Installation guide
Supported platforms
Warning
- From versions after 0.3.x, Mosaic will require either
Databricks Runtime 11.2+ with Photon enabled
Databricks Runtime for ML 11.2+
Mosaic 0.3 series does not support DBR 13 (coming soon); also, DBR 10 is no longer supported in Mosaic.
We recommend using Databricks Runtime versions 11.3 LTS or 12.2 LTS with Photon enabled; this will leverage the Databricks H3 expressions when using H3 grid system. As of the 0.3.11 release, Mosaic issues the following warning when initialized on a cluster that is neither Photon Runtime nor Databricks Runtime ML [ADB | AWS | GCP]:
DEPRECATION WARNING: Mosaic is not supported on the selected Databricks Runtime. Mosaic will stop working on this cluster after v0.3.x. Please use a Databricks Photon-enabled Runtime (for performance benefits) or Runtime ML (for spatial AI benefits).
If you are receiving this warning in v0.3.11+, you will want to begin to plan for a supported runtime. The reason we are making this change is that we are streamlining Mosaic internals to be more aligned with future product APIs which are powered by Photon. Along this direction of change, Mosaic will be standardizing to JTS as its default and supported Vector Geometry Provider.
If you have cluster creation permissions in your Databricks workspace, you can create a cluster using the instructions here.

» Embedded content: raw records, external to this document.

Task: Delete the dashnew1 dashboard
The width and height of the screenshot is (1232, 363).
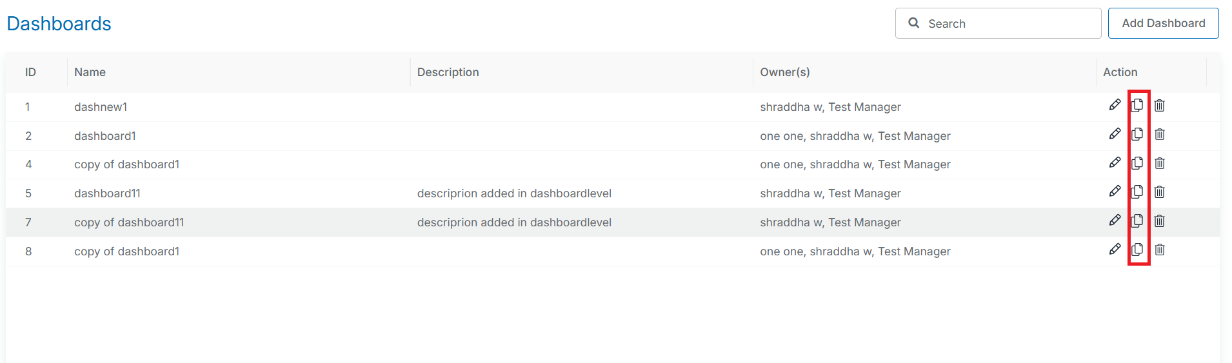Action: [1159, 106]
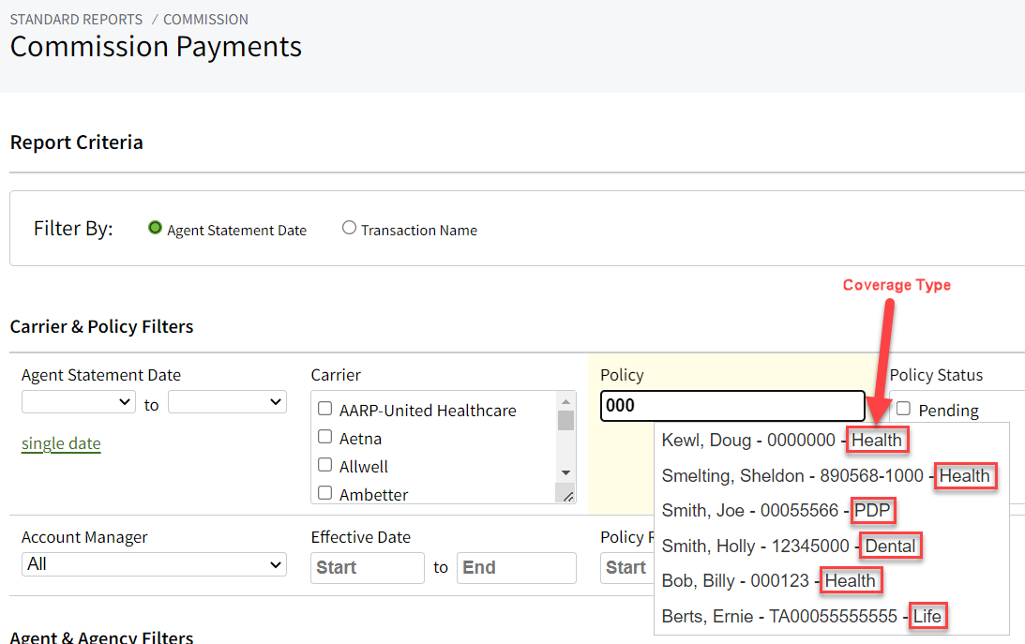Click the Policy search input containing 000

(x=732, y=406)
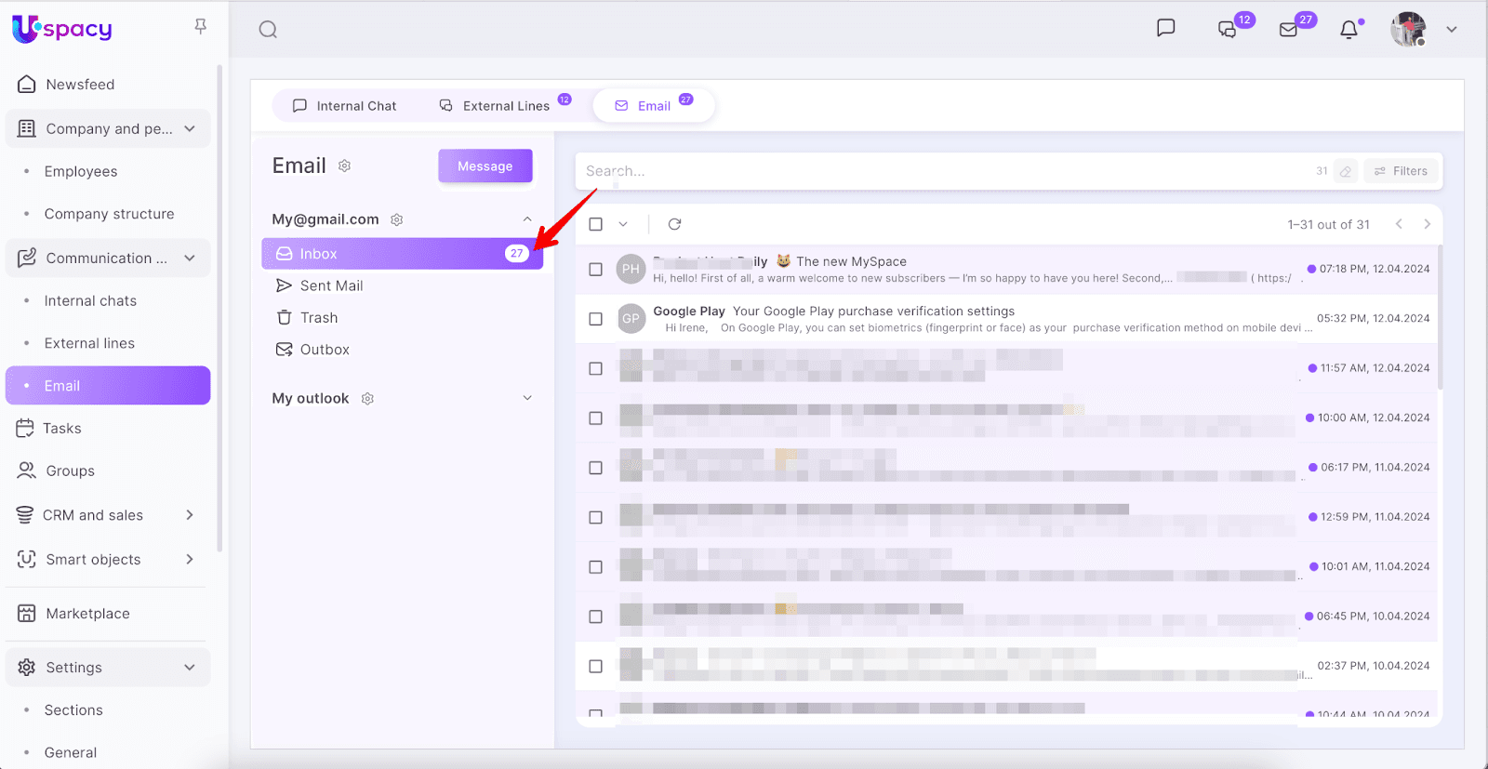The width and height of the screenshot is (1488, 769).
Task: Toggle the select-all emails checkbox
Action: 595,224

You will also need “Can Manage” permissions on this cluster in order to attach the Mosaic library to your cluster. A workspace administrator will be able to grant these permissions and more information about cluster permissions can be found in our documentation here.
Package installation
Installation from PyPI
Python users can install the library directly from PyPI
using the instructions here
or from within a Databricks notebook using the %pip
magic command, e.g.
%pip install databricks-mosaic
Installation from release artifacts
Alternatively, you can access the latest release artifacts here and manually attach the appropriate library to your cluster.
Which artifact you choose to attach will depend on the language API you intend to use.

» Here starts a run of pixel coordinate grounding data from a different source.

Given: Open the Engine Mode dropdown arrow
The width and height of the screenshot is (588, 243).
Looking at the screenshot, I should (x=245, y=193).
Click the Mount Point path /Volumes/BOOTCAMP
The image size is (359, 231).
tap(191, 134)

For Python API users, choose the Python .whl file.
For Scala users, take the Scala JAR (packaged with all necessary dependencies).

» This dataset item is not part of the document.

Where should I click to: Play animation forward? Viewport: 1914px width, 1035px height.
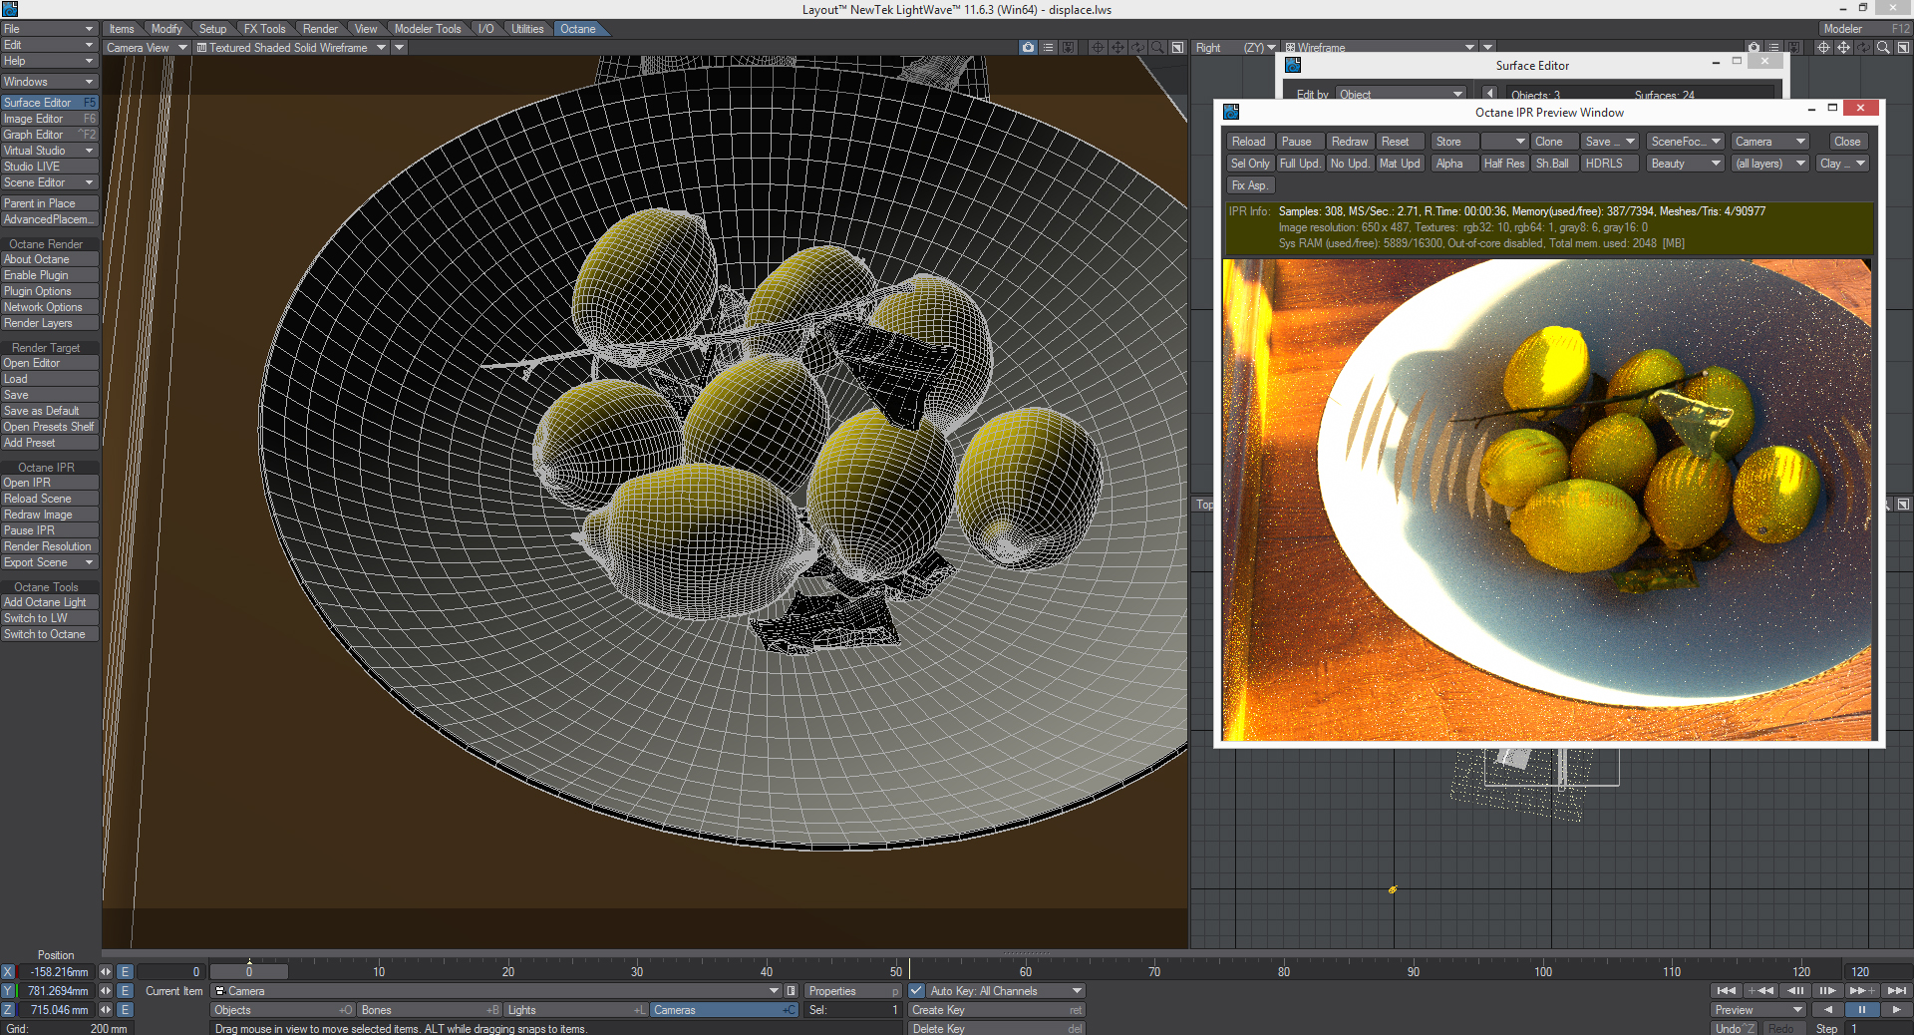[x=1894, y=1009]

For R users, download the Scala JAR and the R bindings library [see the sparkR readme](R/sparkR-mosaic/README.md).
Instructions for how to attach libraries to a Databricks cluster can be found here.
Automated SQL registration
If you would like to use Mosaic’s functions in pure SQL (in a SQL notebook, from a business intelligence tool, or via a middleware layer such as Geoserver, perhaps) then you can configure “Automatic SQL Registration” using the instructions here.
Enabling the Mosaic functions
The mechanism for enabling the Mosaic functions varies by language:
from mosaic import enable_mosaic
enable_mosaic(spark, dbutils)
import com.databricks.labs.mosaic.functions.MosaicContext
import com.databricks.labs.mosaic.H3
import com.databricks.labs.mosaic.JTS
val mosaicContext = MosaicContext.build(H3, JTS)
import mosaicContext.functions._
library(sparkrMosaic)
enableMosaic()
SQL usage
If you have not employed Automatic SQL registration, you will need to register the Mosaic SQL functions in your SparkSession from a Scala notebook cell:
import com.databricks.labs.mosaic.functions.MosaicContext
import com.databricks.labs.mosaic.H3
import com.databricks.labs.mosaic.JTS
val mosaicContext = MosaicContext.build(H3, JTS)
mosaicContext.register(spark)